The study was published in Nature Immunology and was led by Professor Tao Dong, Co-Director of CAMS Oxford Institute (COI); Professor Michael Dustin, Kennedy Trust Professor of Molecular Immunology at the Kennedy Institute; Dr Megat Abd Hamid Post-Doctoral researcher at COI; and Dr Pablo Céspedes, Group Leader and Career Development Fellow at COI.
The researchers have discovered that tumour-specific T cells expressing the integrin CD103 can also express CD61, an integrin previously only well-documented in non-lymphocytic cells. They found that the presence of CD61 at the synapse between T cells and antigen-presenting cells can modulate T cell receptor (TCR) signalling to improve anti-tumour cytotoxicity and promote control of tumour growth.

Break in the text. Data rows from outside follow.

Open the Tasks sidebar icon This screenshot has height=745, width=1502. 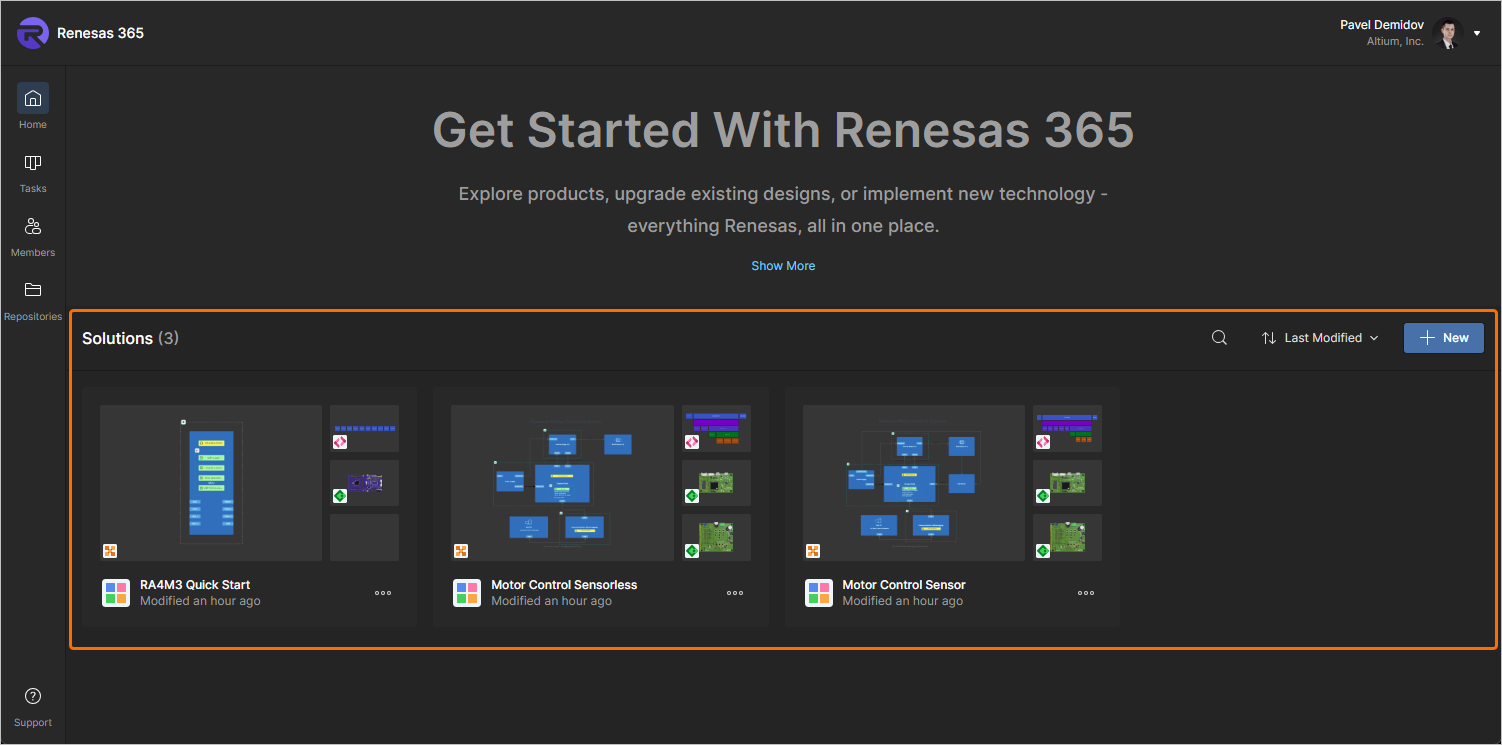[33, 163]
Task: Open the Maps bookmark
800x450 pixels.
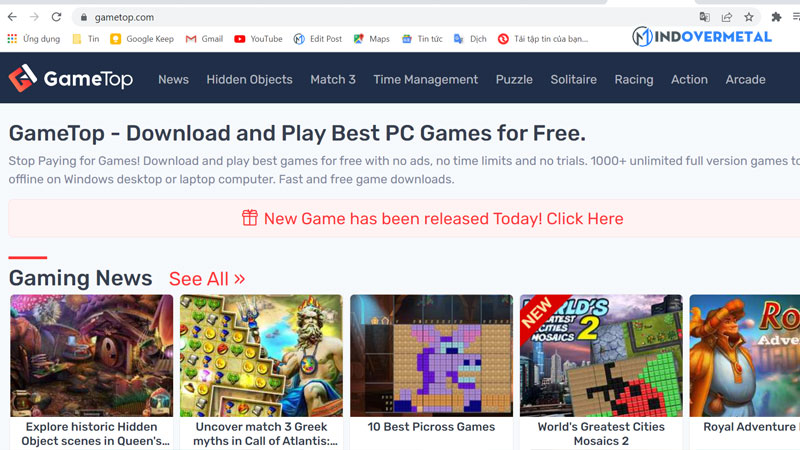Action: pos(371,39)
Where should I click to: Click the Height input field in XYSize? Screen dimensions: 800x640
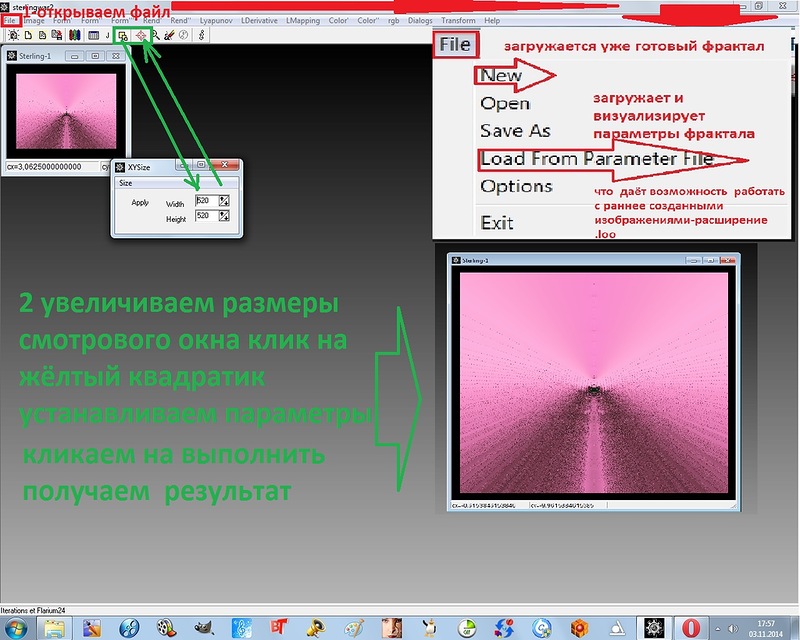tap(206, 216)
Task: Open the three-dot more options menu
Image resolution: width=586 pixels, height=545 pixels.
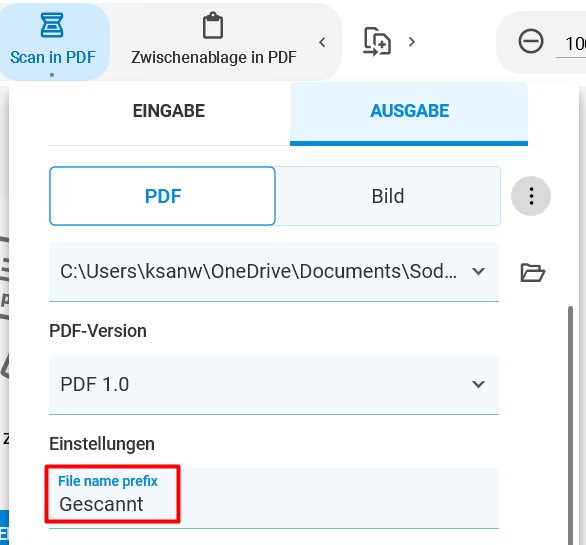Action: click(x=531, y=196)
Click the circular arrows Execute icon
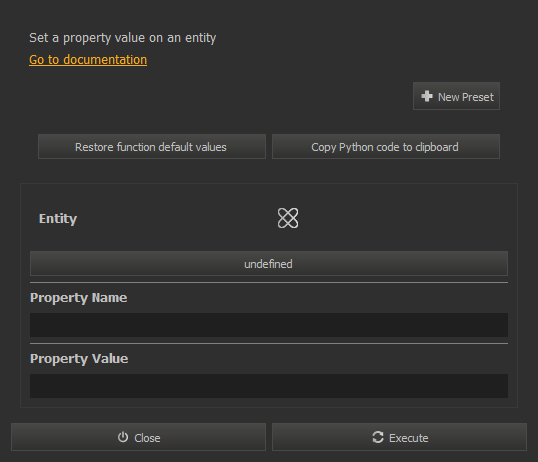The image size is (538, 462). click(378, 437)
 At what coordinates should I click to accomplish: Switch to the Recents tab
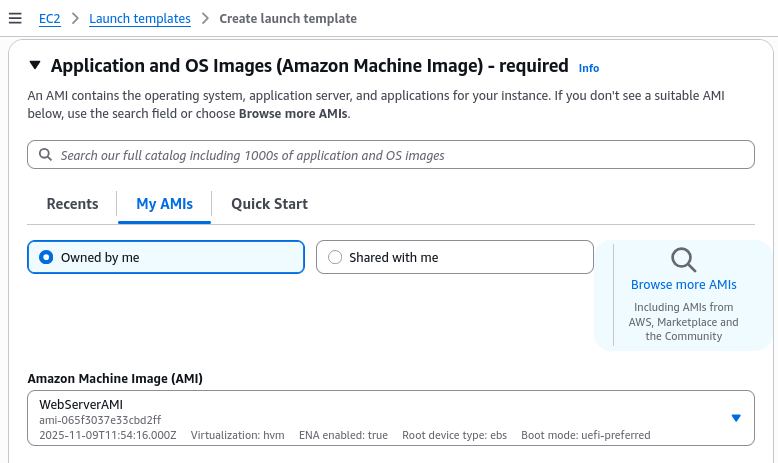72,204
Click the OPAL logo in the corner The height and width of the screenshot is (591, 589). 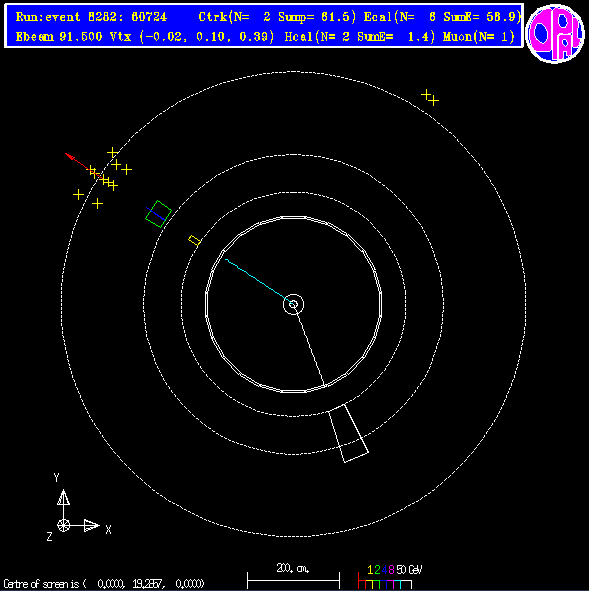click(555, 33)
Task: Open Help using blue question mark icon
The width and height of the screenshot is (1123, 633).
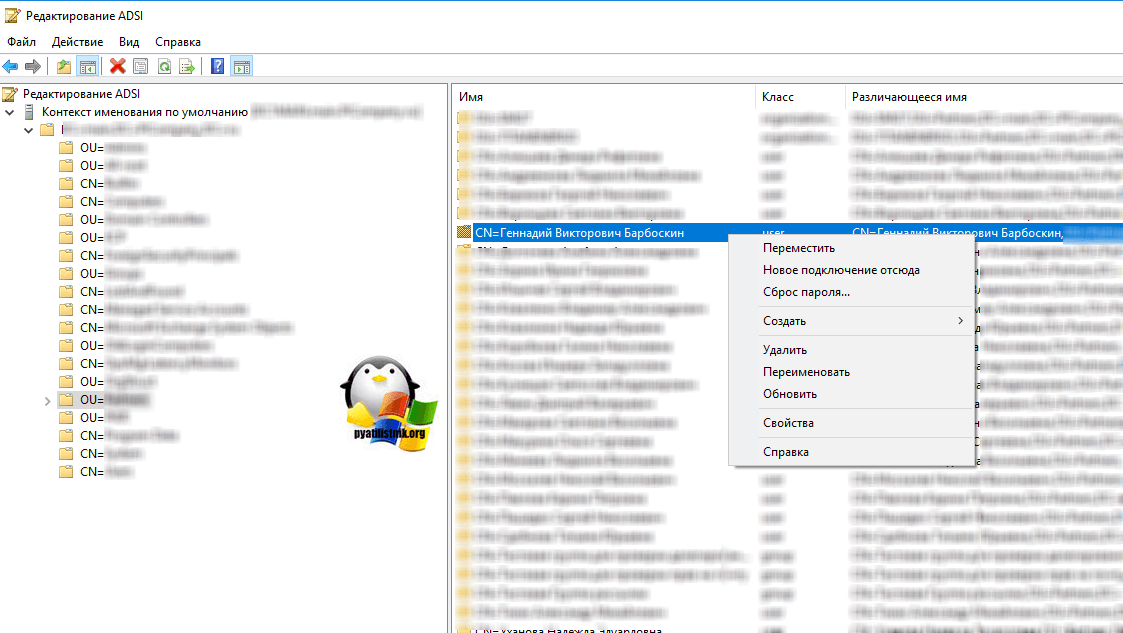Action: pyautogui.click(x=217, y=67)
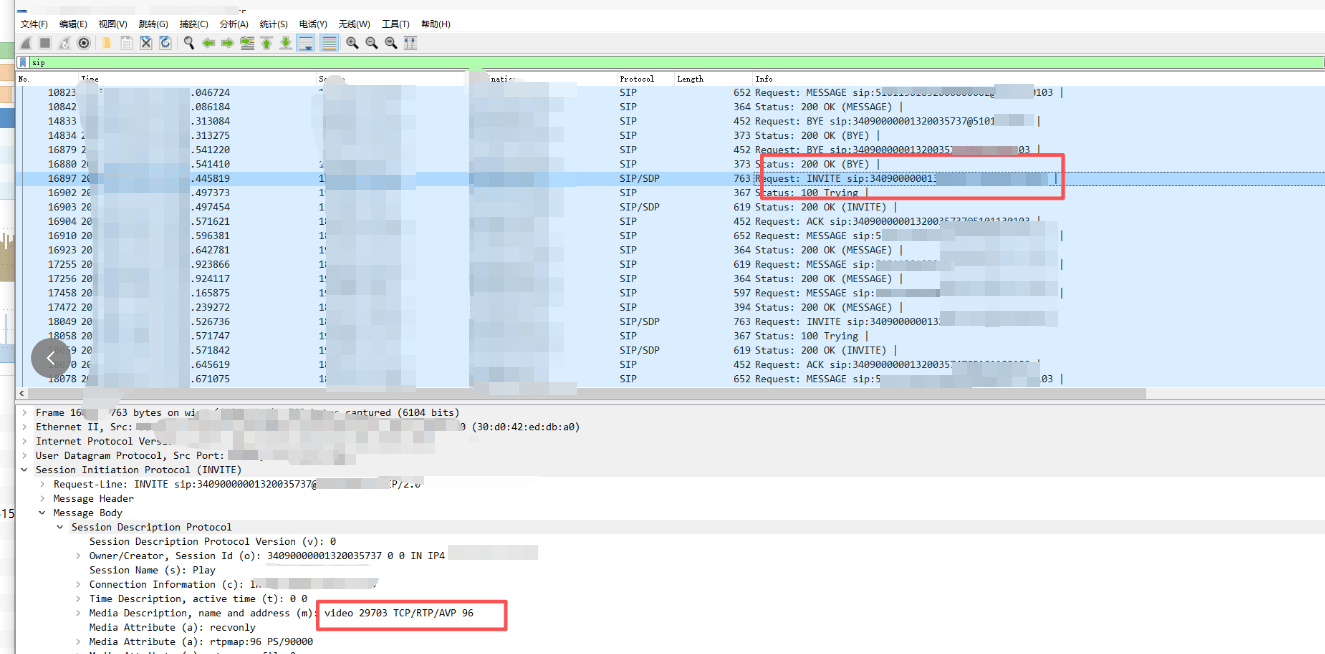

Integrins are large, heterodimeric transmembrane glycoproteins that facilitate adhesion between cells, and with the extracellular matrix. They require the pairing between an a-and b-subunit to exit the endoplasmic reticulum and reach the cell surface to become functionally active. CD103, or integrin aE, usually pairs with integrin b7 on human immune cells, but here they show that it pairs with CD61, or integrin b3, instead. This is the first evidence of CD61 expression on human cytotoxic T cells.
The interaction between CD103 and CD61 occurs in the central synapse point of interaction between the T cell and antigen-presenting cell. TCRs are also present in this area where they interact with peptide-MHC complexes for activation of the T cells. The researchers found that CD61 presence at the synapse increased TCR signalling and T cell activation which in turn led to better control of tumour growth in a mouse model.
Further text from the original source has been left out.